By WILLIAM DART
Jose Carreras is a survivor, in more ways than one, with his well-publicised battle with leukaemia and that terrible moment, caught on video, when he was roundly abused by an irascible Leonard Bernstein during the 1985 recording of West Side Story.
The Spanish tenor didn't give us Maria at the Aotea Centre last night, although I suspect that most of the audience would have been in seventh heaven if he had. Indeed, many might have been more than happy for a few selections from his 1986 recording of South Pacific as well.
Bernstein, or Rodgers and Hammerstein, would have been high-class fare compared to most of the songs on the first half of Carreras' programme. A few weeks ago, Sydneysiders were treated to Alessandro Scarlatti as an opener, but we received a string of ballads by Costa, Tosti and Tirindelli. Pretty tame stuff this, although Carreras did manage to extract some unexpected passion out of the two Tirindelli songs.
These sweet, sentimental ditties have been staple repertoire for tenors from Benamino Gigli to Andrea Bocelli but, when one is fed them without respite, it's a little like replacing a tasty entree and a substantial first course with plate after plate of tiramisu.
After the interval, a collection of Spanish composers brought more vitality in the music and more energy from the singer. One could not but marvel at the sheer artistry of the man in a song like Ramirez's Alfonsina y el mar although, as with most numbers, it still suffered from a certain hardness of tone when the voice was pushed.

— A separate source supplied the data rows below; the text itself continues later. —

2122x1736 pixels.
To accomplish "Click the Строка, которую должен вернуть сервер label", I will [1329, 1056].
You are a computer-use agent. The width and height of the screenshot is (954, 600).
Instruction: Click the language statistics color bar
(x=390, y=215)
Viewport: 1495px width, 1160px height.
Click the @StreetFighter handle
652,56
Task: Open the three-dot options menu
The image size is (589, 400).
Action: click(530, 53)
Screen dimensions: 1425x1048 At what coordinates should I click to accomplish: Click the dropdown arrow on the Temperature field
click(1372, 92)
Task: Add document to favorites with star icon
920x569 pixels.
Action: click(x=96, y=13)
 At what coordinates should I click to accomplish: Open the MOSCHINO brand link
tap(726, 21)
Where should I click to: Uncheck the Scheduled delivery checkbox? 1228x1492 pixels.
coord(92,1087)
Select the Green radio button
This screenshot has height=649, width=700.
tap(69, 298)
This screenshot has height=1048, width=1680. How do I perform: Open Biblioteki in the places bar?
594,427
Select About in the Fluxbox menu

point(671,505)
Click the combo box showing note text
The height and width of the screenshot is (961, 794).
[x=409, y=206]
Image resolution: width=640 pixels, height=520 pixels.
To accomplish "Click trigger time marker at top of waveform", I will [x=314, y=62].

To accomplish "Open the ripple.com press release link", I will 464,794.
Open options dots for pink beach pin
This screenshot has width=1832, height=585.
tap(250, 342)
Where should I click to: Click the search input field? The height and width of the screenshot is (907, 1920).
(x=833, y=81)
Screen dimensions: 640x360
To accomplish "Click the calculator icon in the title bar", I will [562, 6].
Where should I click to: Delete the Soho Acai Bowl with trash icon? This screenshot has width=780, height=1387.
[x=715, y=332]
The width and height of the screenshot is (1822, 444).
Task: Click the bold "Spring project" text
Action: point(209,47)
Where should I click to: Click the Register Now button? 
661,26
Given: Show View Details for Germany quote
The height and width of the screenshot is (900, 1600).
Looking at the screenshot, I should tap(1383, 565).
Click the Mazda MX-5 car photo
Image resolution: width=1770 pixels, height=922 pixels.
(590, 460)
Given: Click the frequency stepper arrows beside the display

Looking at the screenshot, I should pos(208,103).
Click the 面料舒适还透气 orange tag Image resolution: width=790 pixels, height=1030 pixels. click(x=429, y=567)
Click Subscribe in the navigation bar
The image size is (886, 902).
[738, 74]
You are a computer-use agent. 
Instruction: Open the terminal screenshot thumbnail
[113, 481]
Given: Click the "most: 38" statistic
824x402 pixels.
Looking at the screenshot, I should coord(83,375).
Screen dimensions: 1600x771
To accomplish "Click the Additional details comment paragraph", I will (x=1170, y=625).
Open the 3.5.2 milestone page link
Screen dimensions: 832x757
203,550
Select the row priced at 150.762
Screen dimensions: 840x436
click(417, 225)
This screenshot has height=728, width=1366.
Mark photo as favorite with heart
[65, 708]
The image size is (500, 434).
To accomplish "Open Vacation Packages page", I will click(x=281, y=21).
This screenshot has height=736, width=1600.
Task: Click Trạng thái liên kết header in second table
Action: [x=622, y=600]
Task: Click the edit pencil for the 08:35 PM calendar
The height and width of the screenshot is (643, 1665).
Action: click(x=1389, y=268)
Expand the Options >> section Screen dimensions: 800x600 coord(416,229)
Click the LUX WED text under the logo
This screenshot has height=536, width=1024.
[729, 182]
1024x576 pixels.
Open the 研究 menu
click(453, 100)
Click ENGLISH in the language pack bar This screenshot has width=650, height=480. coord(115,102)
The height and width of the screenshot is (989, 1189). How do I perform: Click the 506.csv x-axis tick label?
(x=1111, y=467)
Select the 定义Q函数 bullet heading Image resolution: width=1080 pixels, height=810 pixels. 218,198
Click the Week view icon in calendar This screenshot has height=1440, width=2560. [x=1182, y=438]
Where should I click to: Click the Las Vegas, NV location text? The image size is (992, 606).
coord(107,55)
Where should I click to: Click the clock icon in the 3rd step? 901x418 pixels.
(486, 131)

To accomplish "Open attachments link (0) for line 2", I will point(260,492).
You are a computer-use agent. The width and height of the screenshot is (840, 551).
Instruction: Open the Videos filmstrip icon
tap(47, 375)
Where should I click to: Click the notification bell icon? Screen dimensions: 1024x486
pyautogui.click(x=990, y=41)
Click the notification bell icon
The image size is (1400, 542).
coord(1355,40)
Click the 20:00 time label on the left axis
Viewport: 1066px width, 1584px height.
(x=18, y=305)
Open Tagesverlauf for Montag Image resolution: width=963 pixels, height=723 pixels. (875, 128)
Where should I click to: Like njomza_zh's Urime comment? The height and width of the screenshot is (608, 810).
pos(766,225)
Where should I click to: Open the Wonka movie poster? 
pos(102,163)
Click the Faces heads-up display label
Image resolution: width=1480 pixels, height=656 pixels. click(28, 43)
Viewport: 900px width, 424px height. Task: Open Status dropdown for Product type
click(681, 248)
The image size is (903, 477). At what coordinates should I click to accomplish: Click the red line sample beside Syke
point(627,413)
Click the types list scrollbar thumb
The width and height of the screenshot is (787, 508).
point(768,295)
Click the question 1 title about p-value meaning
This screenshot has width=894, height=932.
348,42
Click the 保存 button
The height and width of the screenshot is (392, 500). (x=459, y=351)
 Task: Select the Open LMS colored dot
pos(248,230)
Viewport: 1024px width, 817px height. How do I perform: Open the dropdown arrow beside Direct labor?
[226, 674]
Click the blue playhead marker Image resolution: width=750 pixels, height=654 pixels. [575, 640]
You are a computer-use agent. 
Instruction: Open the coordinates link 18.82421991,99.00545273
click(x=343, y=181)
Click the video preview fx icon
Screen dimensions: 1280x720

My favourite was probably the curiosity of the night - Un'ombra, a rather camp little number fashioned from Richard Addinsell's Warsaw Concerto. It certainly had the virtues of giving Carreras' estimable pianist Lorenzo Bavaj the chance to have a few minutes of sub-Rachmaninov glory to himself. The large audience clamoured for encores and received four of them, ending with the inevitable Come Back to Sorrento, although there was not the weightier material one might have expected. A Nessun Dorma wouldn't have been amiss.
To end on a playful note, this is one encore that Carreras might have considered.
According to the programme, the tenor and Mercedes-Benz enjoy a "brand association". Perhaps someone should tell him that there is this song by Janis Joplin ...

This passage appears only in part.